MySQL_HISTORY and ENV files

MYSQL_HISTORY and ENV files round out the top four, with four exposed instances of each file type discovered during the investigation.

MYSQL_HISTORY files are used by certain MySQL database clients to log and keep track of executed SQL queries and serve as reference for web administrators in case something goes wrong. These files are essential for database management and often contain highly sensitive information, such as database names, table and column names, as well as account passwords.

Similarly, ENV files are used by many web applications to store access credentials and are some of the worst files to have exposed for any website.

Leaving such files publicly accessible can be catastrophic for a company, says Stephen Curry, CEO of secure E-Sign service provider CocoSign, adding that “unsecured data can put customers' personal information at risk.”

“If this data is breached, any customer that has their records hacked will start receiving spam mail or undesirable phone calls,” Curry explains.

Needless to say, both MYSQL_HISTORY and ENV files are highly valuable targets for threat actors, as their public exposure can lead to personal data theft, malware or ransomware injections, and even full website takeovers.

Protecting against unauthorized access via leftover files

According to Sam Jadali, the founder of cyber defense and threat detection service provider Melurna, widespread malicious botnets have enabled bad actors to scan domains for frequently used file names that contain sensitive information.

“The ubiquitous and pervasive nature of these bots makes it increasingly easy to compromise servers.

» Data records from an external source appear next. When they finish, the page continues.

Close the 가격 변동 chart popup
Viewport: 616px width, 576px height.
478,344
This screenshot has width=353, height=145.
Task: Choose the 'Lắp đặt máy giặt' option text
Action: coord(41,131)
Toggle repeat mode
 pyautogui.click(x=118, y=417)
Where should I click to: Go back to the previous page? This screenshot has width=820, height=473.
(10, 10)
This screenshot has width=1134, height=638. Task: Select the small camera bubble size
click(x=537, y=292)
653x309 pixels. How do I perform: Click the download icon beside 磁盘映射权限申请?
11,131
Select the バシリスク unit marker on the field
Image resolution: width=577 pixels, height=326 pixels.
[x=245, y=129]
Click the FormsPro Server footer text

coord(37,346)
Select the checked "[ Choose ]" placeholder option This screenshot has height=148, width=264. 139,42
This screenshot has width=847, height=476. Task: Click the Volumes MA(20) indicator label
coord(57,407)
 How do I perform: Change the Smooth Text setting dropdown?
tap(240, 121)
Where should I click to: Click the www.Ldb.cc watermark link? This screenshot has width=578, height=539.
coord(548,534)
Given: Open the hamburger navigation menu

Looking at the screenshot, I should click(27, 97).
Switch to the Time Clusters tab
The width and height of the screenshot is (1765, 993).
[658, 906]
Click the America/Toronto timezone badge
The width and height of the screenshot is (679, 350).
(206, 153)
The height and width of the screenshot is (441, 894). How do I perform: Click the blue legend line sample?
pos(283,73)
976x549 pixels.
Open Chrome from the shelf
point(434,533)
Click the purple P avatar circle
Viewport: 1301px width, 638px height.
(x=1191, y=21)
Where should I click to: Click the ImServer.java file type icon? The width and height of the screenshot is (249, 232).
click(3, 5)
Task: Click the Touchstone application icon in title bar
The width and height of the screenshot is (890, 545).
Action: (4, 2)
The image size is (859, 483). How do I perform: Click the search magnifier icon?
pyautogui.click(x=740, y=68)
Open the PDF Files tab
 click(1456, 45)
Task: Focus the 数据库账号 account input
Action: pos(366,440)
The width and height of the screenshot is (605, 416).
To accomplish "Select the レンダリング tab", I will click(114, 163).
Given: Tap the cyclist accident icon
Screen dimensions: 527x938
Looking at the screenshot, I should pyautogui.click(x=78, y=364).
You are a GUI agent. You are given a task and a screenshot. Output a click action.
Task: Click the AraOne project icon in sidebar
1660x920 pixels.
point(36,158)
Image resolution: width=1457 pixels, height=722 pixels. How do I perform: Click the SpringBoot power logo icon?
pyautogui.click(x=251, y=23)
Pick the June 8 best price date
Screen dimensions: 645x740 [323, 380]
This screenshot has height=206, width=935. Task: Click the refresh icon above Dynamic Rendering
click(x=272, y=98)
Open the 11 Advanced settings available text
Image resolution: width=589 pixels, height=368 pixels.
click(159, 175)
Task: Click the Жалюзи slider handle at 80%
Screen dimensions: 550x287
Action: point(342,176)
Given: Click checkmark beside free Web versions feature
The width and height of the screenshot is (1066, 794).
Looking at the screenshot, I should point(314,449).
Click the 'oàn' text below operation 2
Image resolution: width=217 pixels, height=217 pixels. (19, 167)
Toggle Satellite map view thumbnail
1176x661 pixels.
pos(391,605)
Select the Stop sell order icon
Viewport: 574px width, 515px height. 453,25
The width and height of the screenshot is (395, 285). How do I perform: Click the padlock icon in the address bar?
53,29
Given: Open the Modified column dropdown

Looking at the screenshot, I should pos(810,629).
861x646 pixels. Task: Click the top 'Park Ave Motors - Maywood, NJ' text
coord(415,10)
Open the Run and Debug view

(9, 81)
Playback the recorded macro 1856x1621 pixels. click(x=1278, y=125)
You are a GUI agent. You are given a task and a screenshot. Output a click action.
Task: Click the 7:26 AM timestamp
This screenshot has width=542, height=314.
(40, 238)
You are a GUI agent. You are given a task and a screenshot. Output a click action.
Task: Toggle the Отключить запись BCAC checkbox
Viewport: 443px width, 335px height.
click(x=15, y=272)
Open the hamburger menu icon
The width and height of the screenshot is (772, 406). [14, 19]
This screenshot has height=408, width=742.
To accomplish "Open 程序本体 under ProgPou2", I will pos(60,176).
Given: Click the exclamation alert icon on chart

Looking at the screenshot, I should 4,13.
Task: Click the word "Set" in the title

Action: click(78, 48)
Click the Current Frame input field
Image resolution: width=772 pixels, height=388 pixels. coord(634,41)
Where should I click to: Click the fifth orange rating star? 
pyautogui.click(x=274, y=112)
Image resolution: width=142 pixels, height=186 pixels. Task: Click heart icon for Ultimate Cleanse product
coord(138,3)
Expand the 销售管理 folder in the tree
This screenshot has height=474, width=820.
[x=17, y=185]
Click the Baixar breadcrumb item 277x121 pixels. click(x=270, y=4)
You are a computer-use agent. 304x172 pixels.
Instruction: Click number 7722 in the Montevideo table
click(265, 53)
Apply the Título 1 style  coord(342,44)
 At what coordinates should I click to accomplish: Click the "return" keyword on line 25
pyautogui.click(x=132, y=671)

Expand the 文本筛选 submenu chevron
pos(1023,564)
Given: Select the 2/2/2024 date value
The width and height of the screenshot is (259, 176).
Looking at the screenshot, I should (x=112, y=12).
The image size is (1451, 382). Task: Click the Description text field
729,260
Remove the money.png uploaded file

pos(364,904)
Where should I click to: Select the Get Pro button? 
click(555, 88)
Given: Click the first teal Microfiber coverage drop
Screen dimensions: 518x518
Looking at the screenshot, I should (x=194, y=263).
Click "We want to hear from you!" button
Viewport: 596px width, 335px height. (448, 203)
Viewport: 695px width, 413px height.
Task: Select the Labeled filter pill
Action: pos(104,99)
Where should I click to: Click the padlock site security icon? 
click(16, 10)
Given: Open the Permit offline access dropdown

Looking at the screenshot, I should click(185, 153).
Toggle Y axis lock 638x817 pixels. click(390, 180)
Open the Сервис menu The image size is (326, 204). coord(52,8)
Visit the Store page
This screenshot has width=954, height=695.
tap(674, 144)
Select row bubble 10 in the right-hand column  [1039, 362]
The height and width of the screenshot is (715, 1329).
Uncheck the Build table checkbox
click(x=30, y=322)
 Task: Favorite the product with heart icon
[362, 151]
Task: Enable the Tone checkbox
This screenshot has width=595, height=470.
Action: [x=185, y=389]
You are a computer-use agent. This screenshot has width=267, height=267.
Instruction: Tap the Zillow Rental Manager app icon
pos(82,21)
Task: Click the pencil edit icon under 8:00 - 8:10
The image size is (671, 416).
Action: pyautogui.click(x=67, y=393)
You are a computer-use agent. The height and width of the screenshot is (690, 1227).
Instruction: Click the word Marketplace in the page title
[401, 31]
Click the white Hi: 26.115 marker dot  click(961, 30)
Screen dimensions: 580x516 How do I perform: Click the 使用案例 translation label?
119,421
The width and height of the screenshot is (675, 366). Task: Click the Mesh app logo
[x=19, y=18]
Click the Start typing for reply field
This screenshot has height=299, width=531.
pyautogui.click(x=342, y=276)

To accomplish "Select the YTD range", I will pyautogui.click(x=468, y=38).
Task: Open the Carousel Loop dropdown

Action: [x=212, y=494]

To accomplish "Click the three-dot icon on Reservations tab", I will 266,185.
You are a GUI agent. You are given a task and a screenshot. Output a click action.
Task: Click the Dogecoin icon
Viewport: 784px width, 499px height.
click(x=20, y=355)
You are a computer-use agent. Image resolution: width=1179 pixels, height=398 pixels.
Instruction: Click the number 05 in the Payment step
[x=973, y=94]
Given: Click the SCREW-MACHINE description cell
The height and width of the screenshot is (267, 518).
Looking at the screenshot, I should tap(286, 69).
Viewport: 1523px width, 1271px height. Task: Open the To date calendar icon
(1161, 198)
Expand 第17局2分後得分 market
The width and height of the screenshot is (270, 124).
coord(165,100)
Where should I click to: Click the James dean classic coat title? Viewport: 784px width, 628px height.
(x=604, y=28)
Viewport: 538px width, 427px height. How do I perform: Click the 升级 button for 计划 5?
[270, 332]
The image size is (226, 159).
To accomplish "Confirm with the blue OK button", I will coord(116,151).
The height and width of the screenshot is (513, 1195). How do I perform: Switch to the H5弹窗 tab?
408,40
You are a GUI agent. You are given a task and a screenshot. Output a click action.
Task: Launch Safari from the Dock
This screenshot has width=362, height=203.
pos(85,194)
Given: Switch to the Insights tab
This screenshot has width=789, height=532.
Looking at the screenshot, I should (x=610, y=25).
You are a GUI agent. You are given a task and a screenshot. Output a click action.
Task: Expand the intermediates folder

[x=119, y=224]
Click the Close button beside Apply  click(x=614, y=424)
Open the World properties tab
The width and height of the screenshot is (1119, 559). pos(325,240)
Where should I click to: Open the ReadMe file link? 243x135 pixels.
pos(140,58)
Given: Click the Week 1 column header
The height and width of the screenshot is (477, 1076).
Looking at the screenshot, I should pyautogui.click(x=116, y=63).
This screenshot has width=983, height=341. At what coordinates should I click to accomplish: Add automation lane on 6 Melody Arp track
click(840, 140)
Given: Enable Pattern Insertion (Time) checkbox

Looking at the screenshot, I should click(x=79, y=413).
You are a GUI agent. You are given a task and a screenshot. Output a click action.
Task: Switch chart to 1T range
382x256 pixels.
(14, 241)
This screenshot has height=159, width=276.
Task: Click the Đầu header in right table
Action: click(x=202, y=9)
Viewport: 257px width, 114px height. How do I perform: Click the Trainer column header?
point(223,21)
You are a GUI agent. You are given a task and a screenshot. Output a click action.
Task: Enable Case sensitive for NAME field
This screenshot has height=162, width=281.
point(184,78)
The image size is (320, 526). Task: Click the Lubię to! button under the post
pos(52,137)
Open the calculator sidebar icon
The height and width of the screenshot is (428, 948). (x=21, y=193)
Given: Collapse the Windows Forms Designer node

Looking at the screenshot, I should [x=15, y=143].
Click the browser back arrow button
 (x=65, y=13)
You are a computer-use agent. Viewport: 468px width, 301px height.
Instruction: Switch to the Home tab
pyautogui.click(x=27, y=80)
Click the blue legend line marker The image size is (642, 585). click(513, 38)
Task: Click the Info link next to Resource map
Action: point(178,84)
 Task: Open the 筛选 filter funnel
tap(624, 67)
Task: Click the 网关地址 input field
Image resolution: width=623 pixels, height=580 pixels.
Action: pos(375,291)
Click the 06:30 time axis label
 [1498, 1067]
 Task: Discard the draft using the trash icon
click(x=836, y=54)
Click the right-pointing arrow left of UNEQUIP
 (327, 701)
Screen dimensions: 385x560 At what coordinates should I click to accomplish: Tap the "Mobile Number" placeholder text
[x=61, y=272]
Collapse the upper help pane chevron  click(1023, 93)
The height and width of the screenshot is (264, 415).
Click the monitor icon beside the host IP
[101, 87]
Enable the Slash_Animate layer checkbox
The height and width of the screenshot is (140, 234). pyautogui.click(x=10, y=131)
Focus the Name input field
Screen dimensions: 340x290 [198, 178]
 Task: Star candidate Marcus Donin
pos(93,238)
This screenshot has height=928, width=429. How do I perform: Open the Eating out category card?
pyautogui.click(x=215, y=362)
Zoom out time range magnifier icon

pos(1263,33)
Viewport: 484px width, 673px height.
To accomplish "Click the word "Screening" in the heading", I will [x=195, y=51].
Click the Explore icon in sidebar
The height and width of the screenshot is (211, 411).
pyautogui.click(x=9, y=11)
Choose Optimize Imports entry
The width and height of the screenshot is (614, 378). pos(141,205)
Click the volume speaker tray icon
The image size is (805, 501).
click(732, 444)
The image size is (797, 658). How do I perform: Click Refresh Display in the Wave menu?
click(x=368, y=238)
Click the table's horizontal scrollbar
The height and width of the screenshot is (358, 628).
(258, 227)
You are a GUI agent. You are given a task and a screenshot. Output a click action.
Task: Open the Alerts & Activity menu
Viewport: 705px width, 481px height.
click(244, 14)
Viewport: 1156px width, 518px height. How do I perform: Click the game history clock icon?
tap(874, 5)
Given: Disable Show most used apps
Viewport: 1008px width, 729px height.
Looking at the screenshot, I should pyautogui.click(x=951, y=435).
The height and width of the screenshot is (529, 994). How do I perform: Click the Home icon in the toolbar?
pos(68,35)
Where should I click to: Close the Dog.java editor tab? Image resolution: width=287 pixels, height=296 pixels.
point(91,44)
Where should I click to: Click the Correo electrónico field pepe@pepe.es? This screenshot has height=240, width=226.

Web and app developers may forget to delete backups, application environment or MySQL history files,” Jadali told CyberNews.

“When left in publicly accessible locations, bad actors use the data to discover credentials, map server infrastructure, perform lateral attacks, inject malware, or infect servers with ransomware. Using today’s advanced technology, hackers can scan the global internet IPv4 range in less than 5 minutes.”
Sam Jadali, founder of Melurna

When it comes to web infrastructure, Jadali says that prevention is the best preparation. He recommends filtering malicious bots by using properly configured web application firewalls.

“However, the future of safeguarding our data requires the sustained collaboration of developers and hosting providers. Web users and developers must practice proper security hygiene, and hosting providers must stay abreast of the latest attack vectors,” concludes Jadali.

Meanwhile, Zur Ulianizky recommends the following security best practices to web server administrators:

Make sure that the team is aware of secure development. In addition, it's important that the developers are aware of OWASP TOP 10 vulnerabilities and how to prevent them during the development.
Any input by the user must be validated. In addition, make sure that the output is sanitized.
Exceptions must be handled. Make sure that every exception is handled properly. Attackers are using exceptions in order to gather the information that can aid in additional attacks.
Use browser security headers, such as HSTS, X-Frame-Options, and X-XSS protection.
Implement Identity and Access Management in order to follow the least privilege principle.
Run automatic security products to reveal vulnerabilities during the development, testing, and deployment of new versions of the application.
Perform manual penetration testing assessment on a regular basis.